== WHAT TO PRODUCE ==
Transcribe, word for word, all of the entries below, and exclude any pictures from the copy.
THE DATA Start Marker
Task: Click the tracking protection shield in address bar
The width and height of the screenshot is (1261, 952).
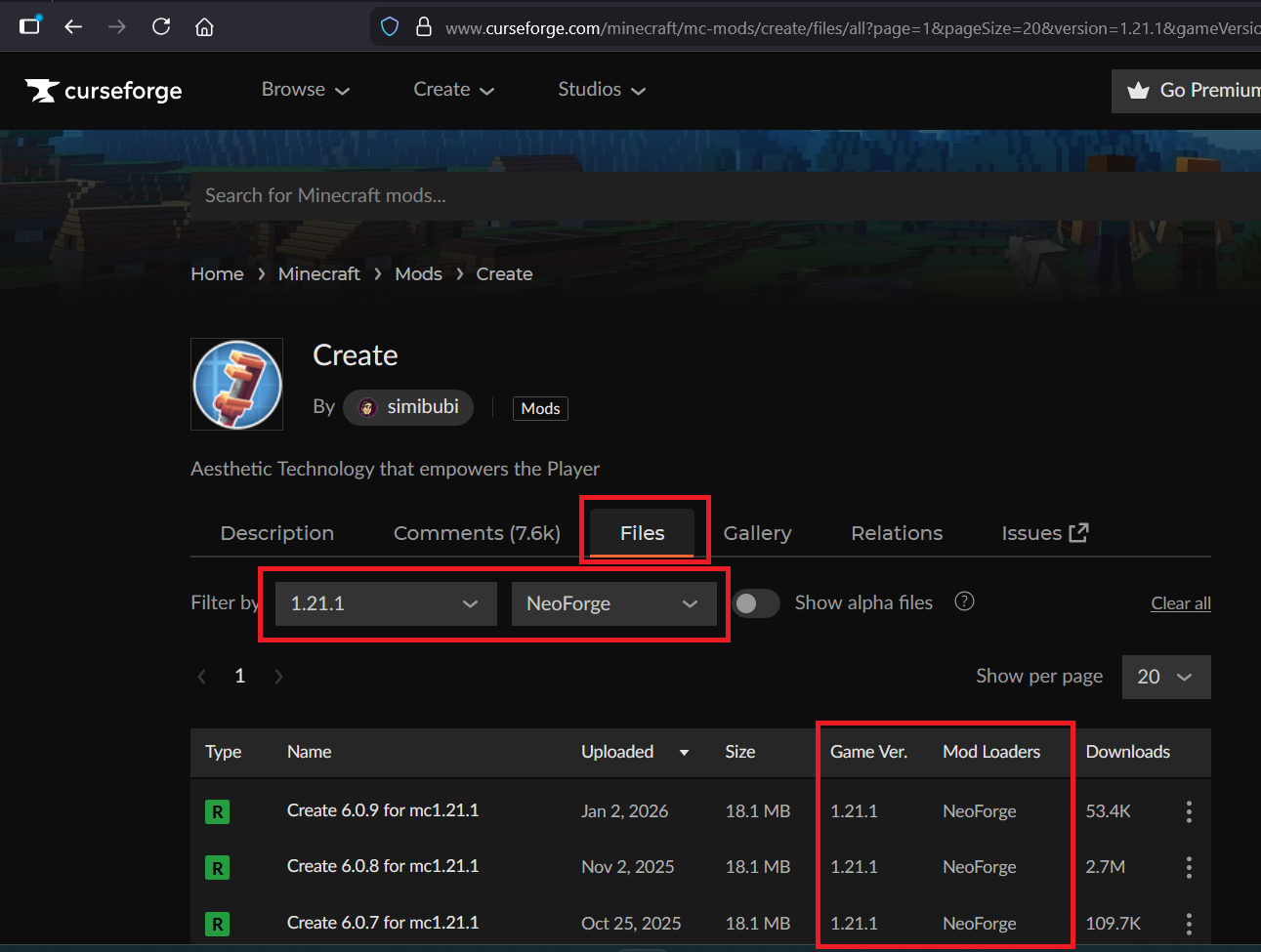Action: pyautogui.click(x=390, y=26)
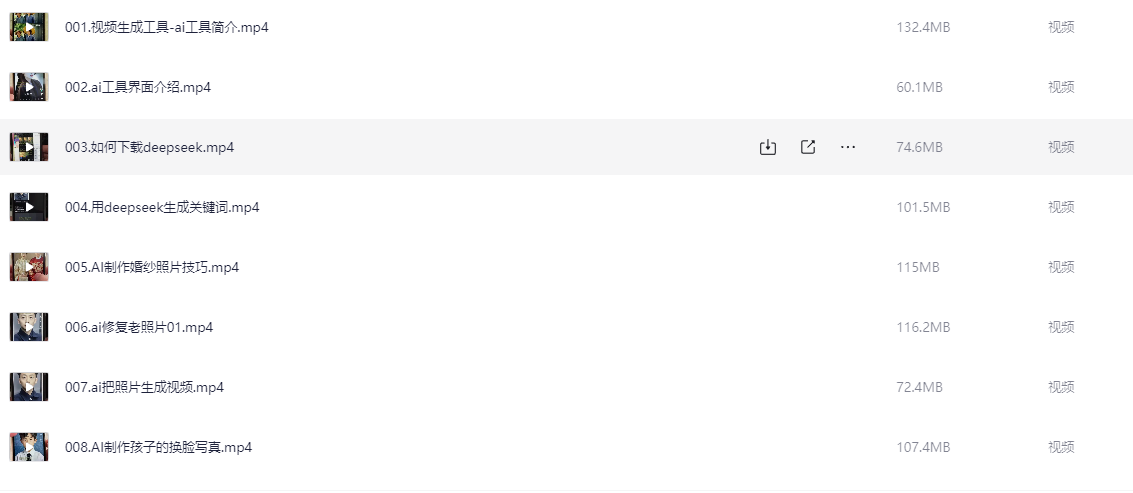Click thumbnail of 007.ai把照片生成视频.mp4

click(29, 387)
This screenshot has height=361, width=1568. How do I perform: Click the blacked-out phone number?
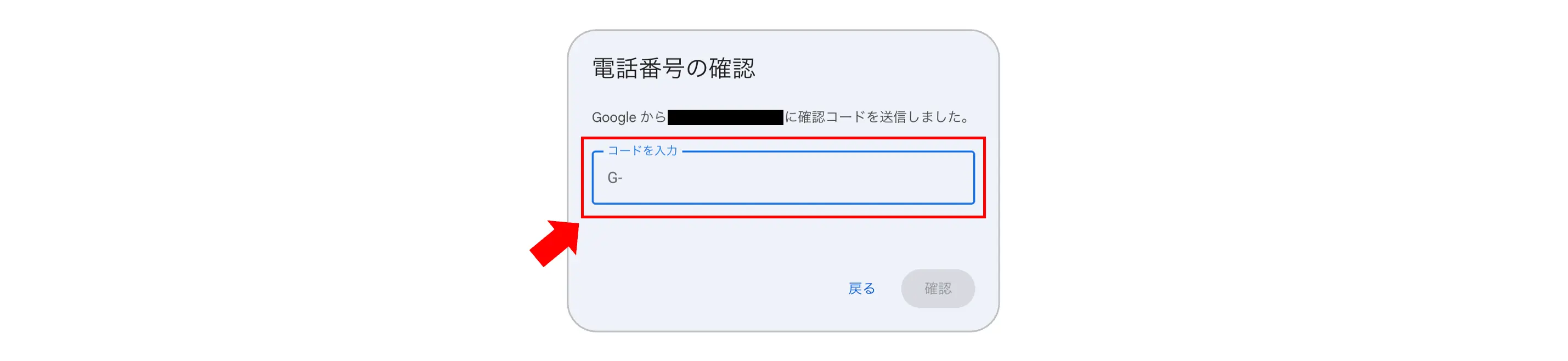(x=724, y=117)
THE DATA End Marker
== SOLUTION TO THE EXERCISE ==
Task: Click the tracking protection shield in address bar
The width and height of the screenshot is (1261, 952).
Action: pyautogui.click(x=390, y=26)
Click thumbnail of 007.ai把照片生成视频.mp4

click(29, 387)
This screenshot has height=361, width=1568. How do I perform: Click the blacked-out phone number?
(x=724, y=117)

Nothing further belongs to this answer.